Highlights of the important and the interesting from the world of healthcare:

Radiologists look to clamp down on doc self-referral: Good move by the American College of Radiology in requesting the GAO study how physician self-referral affects medical imaging and radiation  costs in Medicare. Evidence shows that when  physicians have a financial interest in doing so, they make referrals for imaging services about twice as often as doctors who don’t, the ACR says. That obviously adds lots of unnecessary costs to U.S. healthcare. Two chairs of House committees have called on the GAO to conduct the study, which amounts to a smart move by the American College of Radiology.

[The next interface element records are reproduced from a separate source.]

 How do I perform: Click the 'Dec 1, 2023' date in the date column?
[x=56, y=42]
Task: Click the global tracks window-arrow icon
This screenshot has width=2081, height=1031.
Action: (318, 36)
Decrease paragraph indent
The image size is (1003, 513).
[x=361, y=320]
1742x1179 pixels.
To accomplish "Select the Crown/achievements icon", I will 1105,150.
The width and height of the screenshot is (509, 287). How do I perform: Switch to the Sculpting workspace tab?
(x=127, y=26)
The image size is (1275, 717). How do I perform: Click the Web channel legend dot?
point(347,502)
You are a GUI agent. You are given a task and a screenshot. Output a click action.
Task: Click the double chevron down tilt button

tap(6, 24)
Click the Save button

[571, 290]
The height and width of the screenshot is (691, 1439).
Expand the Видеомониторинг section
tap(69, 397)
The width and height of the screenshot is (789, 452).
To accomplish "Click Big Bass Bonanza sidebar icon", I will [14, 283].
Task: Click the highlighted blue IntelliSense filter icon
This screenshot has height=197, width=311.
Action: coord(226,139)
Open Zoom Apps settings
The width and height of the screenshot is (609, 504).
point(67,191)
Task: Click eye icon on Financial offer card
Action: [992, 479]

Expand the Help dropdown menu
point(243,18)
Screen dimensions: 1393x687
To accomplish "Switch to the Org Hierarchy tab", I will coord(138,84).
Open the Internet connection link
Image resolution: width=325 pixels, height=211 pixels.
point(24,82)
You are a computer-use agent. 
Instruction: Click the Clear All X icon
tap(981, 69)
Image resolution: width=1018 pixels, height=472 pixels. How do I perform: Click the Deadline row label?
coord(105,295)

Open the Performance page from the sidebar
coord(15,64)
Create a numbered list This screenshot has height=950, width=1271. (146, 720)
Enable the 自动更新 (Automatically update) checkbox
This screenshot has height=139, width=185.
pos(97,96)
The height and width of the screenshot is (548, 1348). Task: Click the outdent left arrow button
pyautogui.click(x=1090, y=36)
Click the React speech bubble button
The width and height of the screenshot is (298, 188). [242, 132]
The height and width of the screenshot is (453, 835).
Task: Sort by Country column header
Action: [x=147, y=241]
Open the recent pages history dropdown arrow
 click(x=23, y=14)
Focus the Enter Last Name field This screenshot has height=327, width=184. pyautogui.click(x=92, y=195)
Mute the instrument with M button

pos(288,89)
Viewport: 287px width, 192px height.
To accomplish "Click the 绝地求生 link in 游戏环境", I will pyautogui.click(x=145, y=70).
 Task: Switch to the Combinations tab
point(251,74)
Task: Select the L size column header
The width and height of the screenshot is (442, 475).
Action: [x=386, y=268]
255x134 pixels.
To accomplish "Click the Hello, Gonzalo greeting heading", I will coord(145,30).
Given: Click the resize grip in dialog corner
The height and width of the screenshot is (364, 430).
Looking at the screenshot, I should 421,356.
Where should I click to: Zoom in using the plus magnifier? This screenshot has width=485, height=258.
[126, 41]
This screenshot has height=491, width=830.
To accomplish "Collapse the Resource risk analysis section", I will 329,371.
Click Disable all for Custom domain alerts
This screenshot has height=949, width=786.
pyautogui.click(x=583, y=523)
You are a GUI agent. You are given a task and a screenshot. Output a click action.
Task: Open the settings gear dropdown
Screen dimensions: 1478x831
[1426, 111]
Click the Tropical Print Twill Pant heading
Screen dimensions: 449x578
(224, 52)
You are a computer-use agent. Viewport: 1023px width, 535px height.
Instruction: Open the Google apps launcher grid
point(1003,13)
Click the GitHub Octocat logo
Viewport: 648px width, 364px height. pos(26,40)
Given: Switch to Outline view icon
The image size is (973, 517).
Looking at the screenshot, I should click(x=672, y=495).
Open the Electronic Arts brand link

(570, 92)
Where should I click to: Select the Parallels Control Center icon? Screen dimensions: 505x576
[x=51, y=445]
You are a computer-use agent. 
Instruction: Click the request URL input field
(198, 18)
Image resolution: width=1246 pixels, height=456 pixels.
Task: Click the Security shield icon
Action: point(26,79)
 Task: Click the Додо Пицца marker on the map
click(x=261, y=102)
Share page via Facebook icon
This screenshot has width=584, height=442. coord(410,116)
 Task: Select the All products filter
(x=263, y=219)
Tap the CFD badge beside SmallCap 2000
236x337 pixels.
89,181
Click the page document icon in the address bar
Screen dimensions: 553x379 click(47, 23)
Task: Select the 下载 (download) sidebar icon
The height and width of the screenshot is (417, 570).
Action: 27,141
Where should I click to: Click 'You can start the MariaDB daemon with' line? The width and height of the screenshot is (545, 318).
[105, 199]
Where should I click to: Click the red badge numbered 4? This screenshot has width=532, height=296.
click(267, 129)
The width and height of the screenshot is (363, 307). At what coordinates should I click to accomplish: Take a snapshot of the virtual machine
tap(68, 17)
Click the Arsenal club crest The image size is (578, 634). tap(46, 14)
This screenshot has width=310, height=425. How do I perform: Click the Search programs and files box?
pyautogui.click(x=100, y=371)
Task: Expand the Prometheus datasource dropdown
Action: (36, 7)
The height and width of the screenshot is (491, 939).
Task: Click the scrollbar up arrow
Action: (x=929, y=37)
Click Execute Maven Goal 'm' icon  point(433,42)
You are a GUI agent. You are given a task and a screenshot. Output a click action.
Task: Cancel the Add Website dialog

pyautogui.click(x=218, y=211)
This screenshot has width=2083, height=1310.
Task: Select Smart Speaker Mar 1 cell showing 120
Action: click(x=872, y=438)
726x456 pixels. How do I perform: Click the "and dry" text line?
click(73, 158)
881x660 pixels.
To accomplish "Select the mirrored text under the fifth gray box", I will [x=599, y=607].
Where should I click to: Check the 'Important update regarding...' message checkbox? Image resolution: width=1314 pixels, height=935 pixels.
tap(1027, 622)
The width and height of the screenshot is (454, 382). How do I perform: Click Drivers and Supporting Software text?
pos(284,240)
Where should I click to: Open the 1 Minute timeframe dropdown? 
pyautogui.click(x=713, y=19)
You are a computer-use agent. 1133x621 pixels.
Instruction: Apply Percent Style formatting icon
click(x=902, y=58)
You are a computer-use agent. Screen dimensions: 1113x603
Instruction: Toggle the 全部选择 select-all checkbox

If there is a strong correlation between overuse of imaging and self-referral, as it appears, then radiologists make their profession look a lot better if they strongly speak out  against self-referral. The decision by the ACR’s leadership to take a stance against self-referral likely antagonized some honest (and not-so-honest) doctors who engage in the practice, but give the leadership credit for having the courage to do it. Self-referral appears to be a practice that is too easily manipulated to escape strong regulation–and that’s assuming that it shouldn’t be eliminated entirely.

Examining world death rates: Men in Iceland and women in Cyprus have the lowest mortality rates in the world, according to a study in the British medical journal Lancet. In a survey of 187 countries, spanning 40 years and using records from government registries, censuses, household surveys and other sources, the United States didn’t fare so well: No. 49 for women and No. 45 for men. The findings show yet again, for all of our spending, we’re not getting results.

“The U.S. is definitely on the wrong trajectory,” said  one of the study’s authors. “(The US) spends the most on health out of all countries, but (it) is apparently spending on the wrong things.”

Unfortunately researchers weren’t sure why some countries–such as Australia, Italy, South Korea, Chile, Tunisia and Algeria–were able to cut their death rates by more than two percent per year. They “guessed” that the improvements were related to better policies on things like tobacco control and road accidents.

Beware balance billing: The savvy healthcare consumer needs to be on the lookout for balance billing–when a health provider bills you the difference between what they charge for a procedure and the amount the insurer will pay them. It’s a “controversial and sometime illegal” practice, and most states  have passed laws making balance billing illegal within an insurer’s medical network. But some providers apparently still do it. In cases of balance billing, your insurance company is  your best friend, or the “enforcer,” as one patient advocacy expert says.  Generally, balance billing results from getting care out of network, but even then your insurer may cover some of the bill if you’re in a PPO.